La Cepal ya ha alertado de que la actividad turística en el Caribe puede caer un 25%, y junto con BM y BID prevén un duro golpe a un sector donde España es la reina, con una veintena de cadenas (Barceló, Ríu, Meliá, Bahía Príncipe, Iberostar, Sirenis, Piñero, Club Caribe, Fiesta, NH, H10, Majestic, Catalonia, Occidental, Princess, Soltour, BeLive-Globalia, Paladium, BlueBay, Martinon) ahora con las puertas cerradas, y el aporte de Air Europa e Iberia, hoy en proceso de fusión y golpeadas por la crisis. Las hoteleras españolas copan el 65% de las 80.000 habitaciones de hotel. Relevante es también la inversión en inmobiliario, energía y finanzas, con firmas como Sabadell, Mapfre, Acciona, Naturgy, Siemens-Gamesa, Inypsa, Elecnor, Mango e Inditex. España es el cuarto inversor, con un stock de 3.800 millones y más de 160 empresas.

El presidente Medina, tras fijar medidas de ‘amnistía fiscal’ para el sector turístico, decretó el 20 de marzo el cierre de los alojamientos (en el país hay 826 hoteles, con más de 84.000 habitaciones), clausura que en cualquier caso venía sucediéndose ante la falta de actividad y operación por falta de visitantes tras las medidas globales contra el virus. Santo Domingo confía en que el turismo, muy resiliente, se recobre una vez más rápidamente tras la crisis.

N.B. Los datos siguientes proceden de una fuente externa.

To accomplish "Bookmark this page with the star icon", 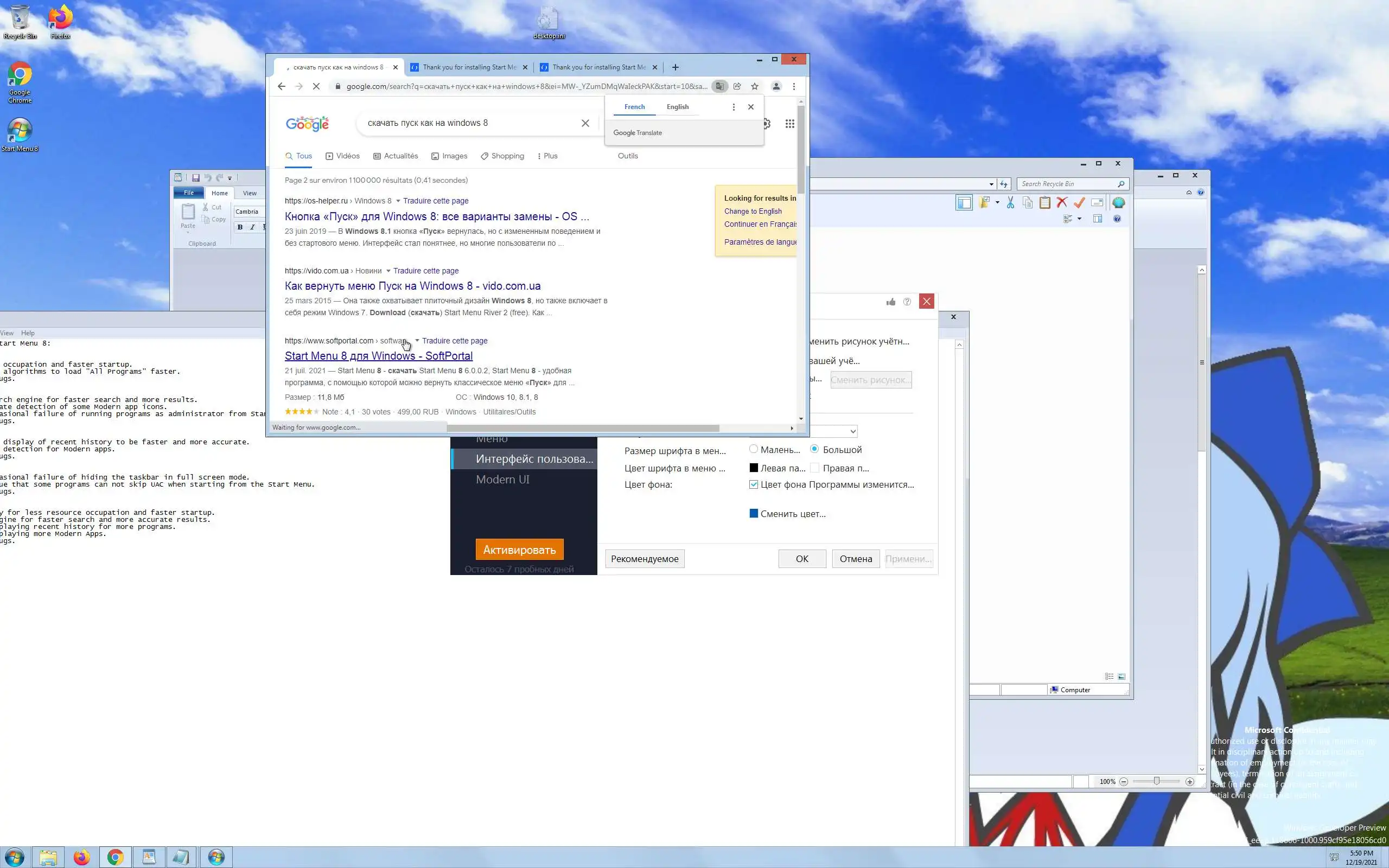I will 755,86.
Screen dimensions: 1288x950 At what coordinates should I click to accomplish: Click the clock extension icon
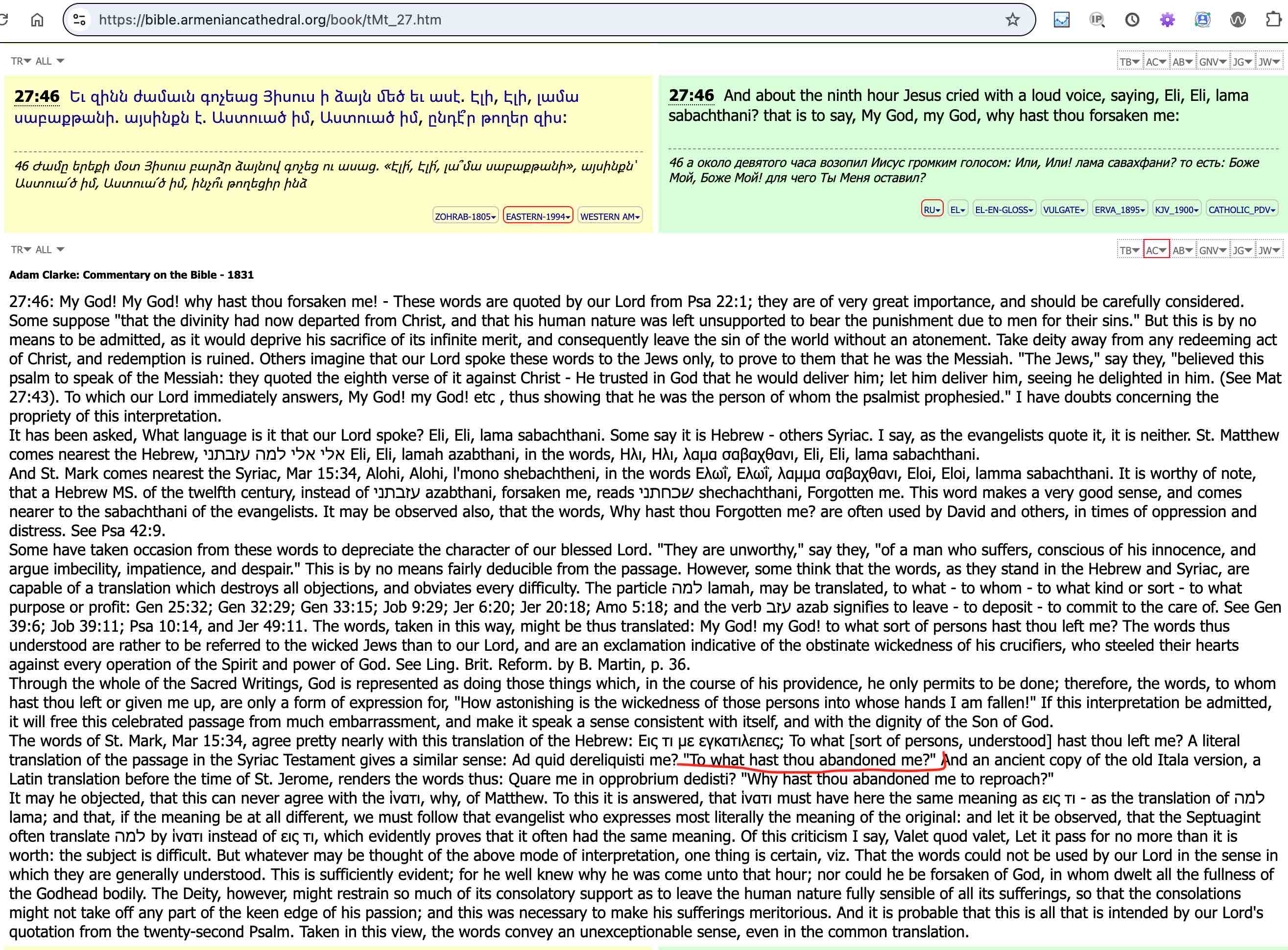click(1132, 20)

Elecciones presidenciales retrasadas Además, la economía se ve acosada por la caída del comercio exterior y de la llegada de remesas de emigrantes, sus otros dos grandes pulmones junto con la IED, a lo que hay que sumar el alza del gasto público para combatir el virus. En un momento en el que la Unctad predice una severa caída mundial tanto de comercio como de IED, y en el que se prevé recesión global, en el que China sufre y EEUU, gran socio comercial (41% de las importaciones y destino del 55% de la exportación) es el foco de la pandemia, se atisba un gran deterioro de los intercambios. La exportación dominicana creció el 2,8% en 2019, a 11.218 millones y podría bajar el 1% en 2020 en el escenario más optimista. Dominicana recibió en 2019 en remesas el 23% del total de sus ingresos en divisas, 3.683 millones, procedentes de EEUU (76.6%), España (10.2%) e Italia (1,2%), tres de los países hoy más afectados por el virus.

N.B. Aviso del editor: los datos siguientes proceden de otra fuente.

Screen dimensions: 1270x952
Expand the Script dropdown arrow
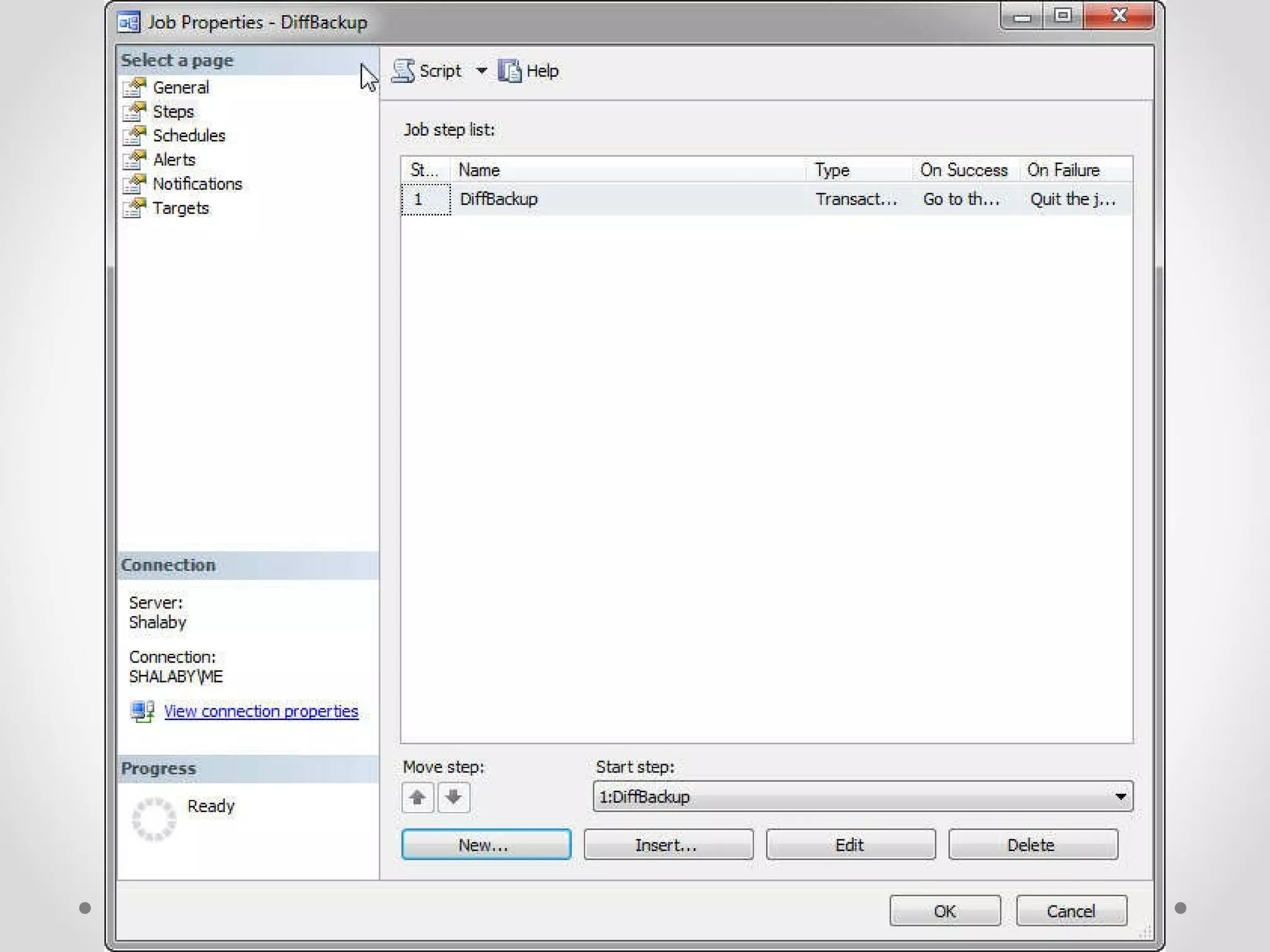pos(481,71)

Así las cosas, Dominicana necesitará recursos adicionales para capear el temporal, más allá de los disponibles como líneas de créditos y cuota financiera en organismos. Hay acuerdo ya para un préstamo por 150 millones del BM, dispone de 312 millones del 50% de su cuota en el FMI y el BID ha fijado un apoyo de 2.800 millones para la subregión. Con todo, el Gobierno, que ha anunciado medidas de ayudas a empresas, microempresarios y ciudadanos y un plan para reactivar la economía, ve aún margen para afrontar el impacto de la pandemia, ya que el país tiene reservas internacionales netas para cubrir tres meses y medio de importaciones: 9.300 millones. Dominicana es el país que más sufre el virus en Centroamérica: 4.680 contagiados y 226 fallecidos.

De momento, la crisis ha hecho aplazar las presidenciales fijadas para el 17 de mayo, hasta el 5 de julio, tras unas locales en marzo en las que triunfó la oposición y que llevaron a Carolina Mejía, del PRM, a ser la primera alcaldesa de Santo Domingo. En la liza presidencial compiten dos empresarios adinerados, el oficialista Gonzalo Castillo (PLD) y el opositor Luis Abinader (PRM), quien parte como favorito en los sondeos.